26 Olhei ainda, e eis que a terra fértil era um deserto, e todas as suas cidades estavam derribadas diante do Senhor , diante do furor da sua ira.
27 Pois assim diz o SENHOR: “Toda a terra será uma desolação; contudo, não a destruirei por completo.
27 Pois assim diz o Senhor : Toda a terra será assolada; porém não a consumirei de todo.
28 Por isso a terra pranteará, e os céus em cima escurecerão, porque eu o disse. Eu o planejei, e não me arrependi, nem voltarei atrás.”
28 Por isso, a terra pranteará, e os céus acima se enegrecerão; porque falei, resolvi e não me arrependo, nem me retrato.
29 Por causa do barulho dos cavaleiros e dos arqueiros, toda cidade foge. Eles entram nos matagais e sobem nas rochas. Todas as cidades são abandonadas, e nenhum homem habita nelas.
29 Ao clamor dos cavaleiros e dos flecheiros, fogem todas as cidades, entram pelas selvas e sobem pelos penhascos; todas as cidades ficam desamparadas, e já ninguém habita nelas.
30 E você, quando for desolada, o que fará? Embora se vista de escarlate, embora se enfeite com ornamentos de ouro, embora aumente os seus olhos com maquiagem, você se embeleza em vão. Os seus amantes a desprezam. Eles buscam a sua vida.
30 Agora, pois, ó assolada, por que fazes assim, e te vestes de escarlata, e te adornas com enfeites de ouro, e alargas os olhos com pinturas, se debalde te fazes bela? Os amantes te desprezam e procuram tirar-te a vida.

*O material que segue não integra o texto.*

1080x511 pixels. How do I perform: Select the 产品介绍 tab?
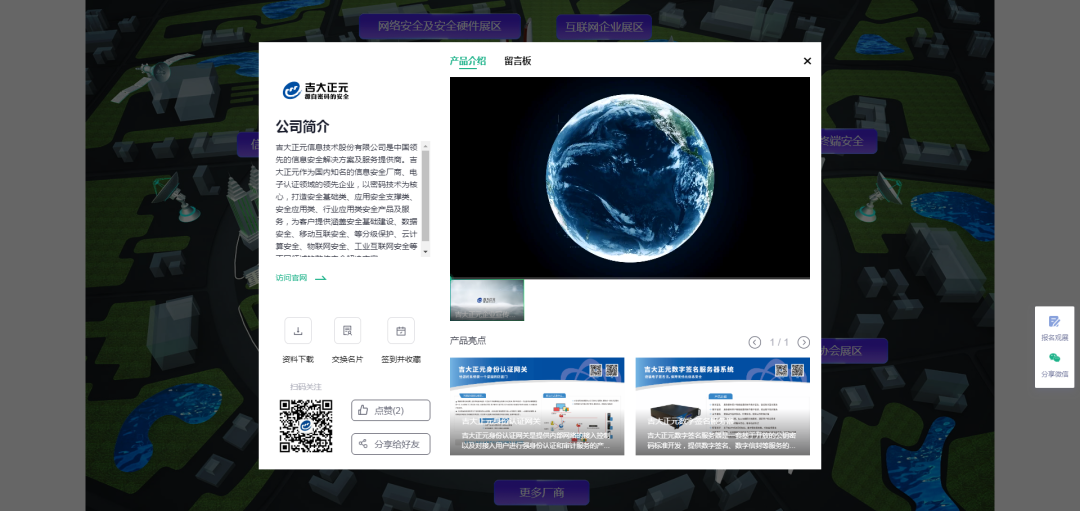(x=467, y=61)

31 Pois ouvi uma voz como a de uma mulher em trabalho de parto, a angústia como a daquela que dá à luz o seu primeiro filho, a voz da filha de Sião, que ofega, que estende as mãos, dizendo: “Ai de mim agora! Pois a minha alma desfalece diante dos assassinos.”
31 Pois ouço uma voz, como de parturiente, uma angústia como da primípara em suas dores; a voz da filha de Sião, ofegante, que estende as mãos, dizendo: Ai de mim agora! Porque a minha alma desfalece por causa dos assassinos.